I’m very fond of the work of playwright Roy Williams. He’s one of the very few writing about contemporary urban life, black lives in particular. This is my eleventh play of his and he hasn’t let me down yet, and he doesn’t here.
The Firm were a gang of late-forties / early-fifties small time crooks in South East London. They’re reuniting to celebrate Shaun’s release from prison at Gus’ new bar on the eve of its grand opening. Selwyn brings young lad Fraser with him, allegedly a relative, a member of one of a new generation of very different gangs. Leslie and Trent have encountered Fraser before – he’s been preparing the way, and now he’s there with a proposition, but it gets lost in a deluge of skeletons and ghosts as truths are revealed, myths debunked and regrets surface.
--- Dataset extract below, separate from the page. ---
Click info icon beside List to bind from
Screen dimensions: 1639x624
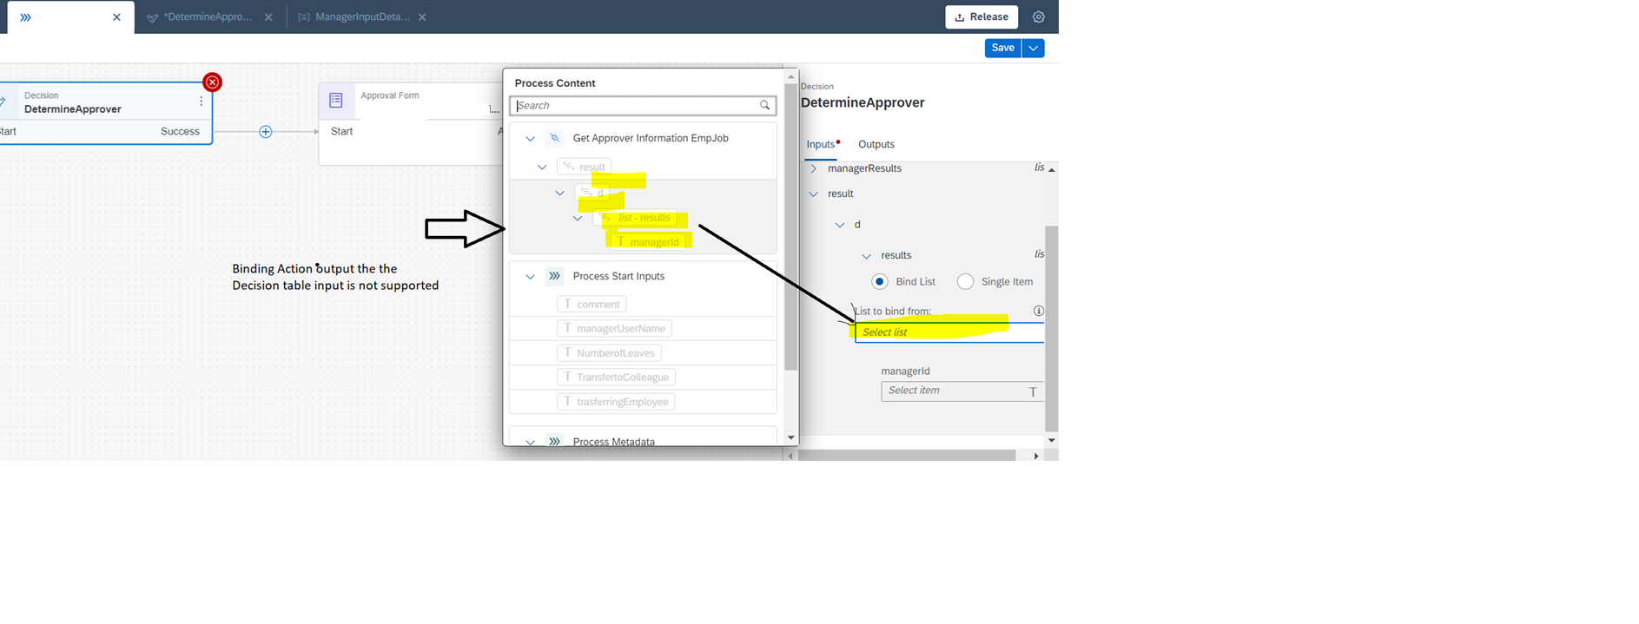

Williams writes such authentic, ripe dialogue and after a slow start, the story unfolds and unravels with great pace. I liked the way it exposed the very different personalities and their motivations, how they’ve gone their different ways and how it contrasts the two generations. Though history is likely to repeat itself, it will be a very different one.
It’s superbly performed by a crack cast – Clinton Blake, Jay Simpson, Delroy Atkinson & Clarence Smith as the members of the old Firm and Simon Coombs as young Fraser. The Finborough’s resident designer Alex Marker has got his hands on a bigger budget and delivered an excellent realistic new bar. Denis Lawson’s staging is very visceral, not afraid to let its hair down as it exposes shocking truths.
This made me wonder why I don’t go to Hampstead Downstairs, a low profile, intimate space, more often. Definitely worth a visit.